§ DATA TO USE:

════

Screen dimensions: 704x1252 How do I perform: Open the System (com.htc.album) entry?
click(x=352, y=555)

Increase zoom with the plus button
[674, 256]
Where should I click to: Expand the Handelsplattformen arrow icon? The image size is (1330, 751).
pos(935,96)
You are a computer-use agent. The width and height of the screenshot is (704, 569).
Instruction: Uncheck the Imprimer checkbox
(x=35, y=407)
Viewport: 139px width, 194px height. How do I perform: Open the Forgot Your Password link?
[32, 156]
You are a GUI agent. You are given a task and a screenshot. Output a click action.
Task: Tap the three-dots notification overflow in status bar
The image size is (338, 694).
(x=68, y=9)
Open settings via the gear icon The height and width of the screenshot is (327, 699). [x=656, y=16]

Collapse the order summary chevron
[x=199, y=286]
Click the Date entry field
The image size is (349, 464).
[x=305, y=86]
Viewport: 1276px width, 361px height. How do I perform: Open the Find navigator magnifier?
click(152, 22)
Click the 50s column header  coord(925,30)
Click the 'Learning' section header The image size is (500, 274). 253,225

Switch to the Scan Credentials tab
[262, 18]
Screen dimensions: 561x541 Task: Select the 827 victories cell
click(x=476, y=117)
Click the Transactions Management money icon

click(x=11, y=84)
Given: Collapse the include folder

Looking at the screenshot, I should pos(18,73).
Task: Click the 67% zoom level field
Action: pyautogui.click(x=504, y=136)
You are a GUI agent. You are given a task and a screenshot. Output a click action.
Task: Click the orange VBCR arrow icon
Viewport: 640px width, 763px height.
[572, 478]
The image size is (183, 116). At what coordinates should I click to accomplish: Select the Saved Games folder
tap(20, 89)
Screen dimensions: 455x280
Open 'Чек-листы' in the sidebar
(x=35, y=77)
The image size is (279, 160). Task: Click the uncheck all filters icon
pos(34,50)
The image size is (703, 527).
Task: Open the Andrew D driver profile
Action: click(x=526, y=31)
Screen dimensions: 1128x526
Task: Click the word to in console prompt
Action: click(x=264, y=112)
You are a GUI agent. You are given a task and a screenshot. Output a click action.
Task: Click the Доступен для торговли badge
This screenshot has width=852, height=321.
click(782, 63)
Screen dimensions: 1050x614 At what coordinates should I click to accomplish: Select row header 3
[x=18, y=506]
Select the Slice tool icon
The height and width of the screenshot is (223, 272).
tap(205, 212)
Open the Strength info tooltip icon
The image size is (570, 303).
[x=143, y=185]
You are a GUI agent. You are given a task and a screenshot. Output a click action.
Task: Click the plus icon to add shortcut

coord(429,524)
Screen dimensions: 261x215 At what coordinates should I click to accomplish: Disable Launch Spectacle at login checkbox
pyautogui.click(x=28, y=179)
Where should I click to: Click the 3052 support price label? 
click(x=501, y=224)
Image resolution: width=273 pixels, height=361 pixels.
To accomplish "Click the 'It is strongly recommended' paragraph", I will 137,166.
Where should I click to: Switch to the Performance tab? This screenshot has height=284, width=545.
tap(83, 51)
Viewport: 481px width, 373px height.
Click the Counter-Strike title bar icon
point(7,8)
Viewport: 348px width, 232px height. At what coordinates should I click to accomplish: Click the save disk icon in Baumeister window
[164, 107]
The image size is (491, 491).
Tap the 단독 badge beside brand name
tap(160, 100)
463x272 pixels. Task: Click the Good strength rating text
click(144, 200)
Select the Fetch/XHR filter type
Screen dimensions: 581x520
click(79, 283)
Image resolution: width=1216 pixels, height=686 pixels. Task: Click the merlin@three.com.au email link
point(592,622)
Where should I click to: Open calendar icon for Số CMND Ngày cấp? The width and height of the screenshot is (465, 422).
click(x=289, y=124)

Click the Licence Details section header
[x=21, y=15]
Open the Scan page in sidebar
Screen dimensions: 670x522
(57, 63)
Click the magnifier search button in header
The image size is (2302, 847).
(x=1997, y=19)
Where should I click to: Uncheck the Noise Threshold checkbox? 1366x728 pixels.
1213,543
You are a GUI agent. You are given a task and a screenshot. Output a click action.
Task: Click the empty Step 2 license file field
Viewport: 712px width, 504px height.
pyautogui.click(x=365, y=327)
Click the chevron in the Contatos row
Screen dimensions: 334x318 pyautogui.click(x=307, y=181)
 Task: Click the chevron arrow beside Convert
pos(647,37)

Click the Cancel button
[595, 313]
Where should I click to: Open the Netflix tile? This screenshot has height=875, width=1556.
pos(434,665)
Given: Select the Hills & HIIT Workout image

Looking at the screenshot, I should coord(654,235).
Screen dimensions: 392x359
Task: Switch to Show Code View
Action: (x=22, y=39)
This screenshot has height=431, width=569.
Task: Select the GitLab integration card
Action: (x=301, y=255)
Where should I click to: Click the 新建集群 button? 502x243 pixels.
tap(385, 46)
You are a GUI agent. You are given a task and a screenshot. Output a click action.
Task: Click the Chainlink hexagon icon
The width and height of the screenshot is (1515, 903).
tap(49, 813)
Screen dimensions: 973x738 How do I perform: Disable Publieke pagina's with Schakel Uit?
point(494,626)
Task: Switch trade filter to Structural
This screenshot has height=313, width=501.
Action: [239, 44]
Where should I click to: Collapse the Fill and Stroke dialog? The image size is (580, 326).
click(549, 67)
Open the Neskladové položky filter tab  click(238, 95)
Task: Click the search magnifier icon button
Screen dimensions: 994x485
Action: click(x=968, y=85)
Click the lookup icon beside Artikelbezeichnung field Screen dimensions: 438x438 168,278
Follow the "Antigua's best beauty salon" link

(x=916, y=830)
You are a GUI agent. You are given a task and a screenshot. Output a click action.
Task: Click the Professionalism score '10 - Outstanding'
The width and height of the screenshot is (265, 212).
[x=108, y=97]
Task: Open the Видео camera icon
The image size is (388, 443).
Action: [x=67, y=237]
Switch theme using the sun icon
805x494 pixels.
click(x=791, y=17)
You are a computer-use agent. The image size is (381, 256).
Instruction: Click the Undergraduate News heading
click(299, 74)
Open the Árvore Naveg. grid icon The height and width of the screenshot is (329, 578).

════

§ WHAT YOU ARE ASKED TO DO: Your task is to print the whole listing again exactly.

§ TASK ANSWER:
Screen dimensions: 704x1252 How do I perform: Open the System (com.htc.album) entry?
click(x=352, y=555)

Increase zoom with the plus button
[674, 256]
Where should I click to: Expand the Handelsplattformen arrow icon? The image size is (1330, 751).
pos(935,96)
You are a computer-use agent. The width and height of the screenshot is (704, 569).
Instruction: Uncheck the Imprimer checkbox
(x=35, y=407)
Viewport: 139px width, 194px height. How do I perform: Open the Forgot Your Password link?
[32, 156]
You are a GUI agent. You are given a task and a screenshot. Output a click action.
Task: Tap the three-dots notification overflow in status bar
The image size is (338, 694).
(x=68, y=9)
Open settings via the gear icon The height and width of the screenshot is (327, 699). [x=656, y=16]

Collapse the order summary chevron
[x=199, y=286]
Click the Date entry field
The image size is (349, 464).
[x=305, y=86]
Viewport: 1276px width, 361px height. How do I perform: Open the Find navigator magnifier?
click(152, 22)
Click the 50s column header  coord(925,30)
Click the 'Learning' section header The image size is (500, 274). 253,225

Switch to the Scan Credentials tab
[262, 18]
Screen dimensions: 561x541 Task: Select the 827 victories cell
click(x=476, y=117)
Click the Transactions Management money icon

click(x=11, y=84)
Given: Collapse the include folder

Looking at the screenshot, I should pos(18,73).
Task: Click the 67% zoom level field
Action: pyautogui.click(x=504, y=136)
You are a GUI agent. You are given a task and a screenshot. Output a click action.
Task: Click the orange VBCR arrow icon
Viewport: 640px width, 763px height.
[572, 478]
The image size is (183, 116). At what coordinates should I click to accomplish: Select the Saved Games folder
tap(20, 89)
Screen dimensions: 455x280
Open 'Чек-листы' in the sidebar
(x=35, y=77)
The image size is (279, 160). Task: Click the uncheck all filters icon
pos(34,50)
The image size is (703, 527).
Task: Open the Andrew D driver profile
Action: click(x=526, y=31)
Screen dimensions: 1128x526
Task: Click the word to in console prompt
Action: click(x=264, y=112)
You are a GUI agent. You are given a task and a screenshot. Output a click action.
Task: Click the Доступен для торговли badge
This screenshot has width=852, height=321.
click(782, 63)
Screen dimensions: 1050x614 At what coordinates should I click to accomplish: Select row header 3
[x=18, y=506]
Select the Slice tool icon
The height and width of the screenshot is (223, 272).
tap(205, 212)
Open the Strength info tooltip icon
The image size is (570, 303).
[x=143, y=185]
You are a GUI agent. You are given a task and a screenshot. Output a click action.
Task: Click the plus icon to add shortcut

coord(429,524)
Screen dimensions: 261x215 At what coordinates should I click to accomplish: Disable Launch Spectacle at login checkbox
pyautogui.click(x=28, y=179)
Where should I click to: Click the 3052 support price label? 
click(x=501, y=224)
Image resolution: width=273 pixels, height=361 pixels.
To accomplish "Click the 'It is strongly recommended' paragraph", I will 137,166.
Where should I click to: Switch to the Performance tab? This screenshot has height=284, width=545.
tap(83, 51)
Viewport: 481px width, 373px height.
Click the Counter-Strike title bar icon
point(7,8)
Viewport: 348px width, 232px height. At what coordinates should I click to accomplish: Click the save disk icon in Baumeister window
[164, 107]
The image size is (491, 491).
Tap the 단독 badge beside brand name
tap(160, 100)
463x272 pixels. Task: Click the Good strength rating text
click(144, 200)
Select the Fetch/XHR filter type
Screen dimensions: 581x520
click(79, 283)
Image resolution: width=1216 pixels, height=686 pixels. Task: Click the merlin@three.com.au email link
point(592,622)
Where should I click to: Open calendar icon for Số CMND Ngày cấp? The width and height of the screenshot is (465, 422).
click(x=289, y=124)

Click the Licence Details section header
[x=21, y=15]
Open the Scan page in sidebar
Screen dimensions: 670x522
(57, 63)
Click the magnifier search button in header
The image size is (2302, 847).
(x=1997, y=19)
Where should I click to: Uncheck the Noise Threshold checkbox? 1366x728 pixels.
1213,543
You are a GUI agent. You are given a task and a screenshot. Output a click action.
Task: Click the empty Step 2 license file field
Viewport: 712px width, 504px height.
pyautogui.click(x=365, y=327)
Click the chevron in the Contatos row
Screen dimensions: 334x318 pyautogui.click(x=307, y=181)
 Task: Click the chevron arrow beside Convert
pos(647,37)

Click the Cancel button
[595, 313]
Where should I click to: Open the Netflix tile? This screenshot has height=875, width=1556.
pos(434,665)
Given: Select the Hills & HIIT Workout image

Looking at the screenshot, I should coord(654,235).
Screen dimensions: 392x359
Task: Switch to Show Code View
Action: (x=22, y=39)
This screenshot has height=431, width=569.
Task: Select the GitLab integration card
Action: (x=301, y=255)
Where should I click to: Click the 新建集群 button? 502x243 pixels.
tap(385, 46)
You are a GUI agent. You are given a task and a screenshot. Output a click action.
Task: Click the Chainlink hexagon icon
The width and height of the screenshot is (1515, 903).
tap(49, 813)
Screen dimensions: 973x738 How do I perform: Disable Publieke pagina's with Schakel Uit?
point(494,626)
Task: Switch trade filter to Structural
This screenshot has height=313, width=501.
Action: [239, 44]
Where should I click to: Collapse the Fill and Stroke dialog? The image size is (580, 326).
click(549, 67)
Open the Neskladové položky filter tab  click(238, 95)
Task: Click the search magnifier icon button
Screen dimensions: 994x485
Action: click(x=968, y=85)
Click the lookup icon beside Artikelbezeichnung field Screen dimensions: 438x438 168,278
Follow the "Antigua's best beauty salon" link

(x=916, y=830)
You are a GUI agent. You are given a task and a screenshot. Output a click action.
Task: Click the Professionalism score '10 - Outstanding'
The width and height of the screenshot is (265, 212).
[x=108, y=97]
Task: Open the Видео camera icon
The image size is (388, 443).
Action: [x=67, y=237]
Switch theme using the sun icon
805x494 pixels.
click(x=791, y=17)
You are a computer-use agent. The image size is (381, 256).
Instruction: Click the Undergraduate News heading
click(299, 74)
Open the Árvore Naveg. grid icon The height and width of the screenshot is (329, 578).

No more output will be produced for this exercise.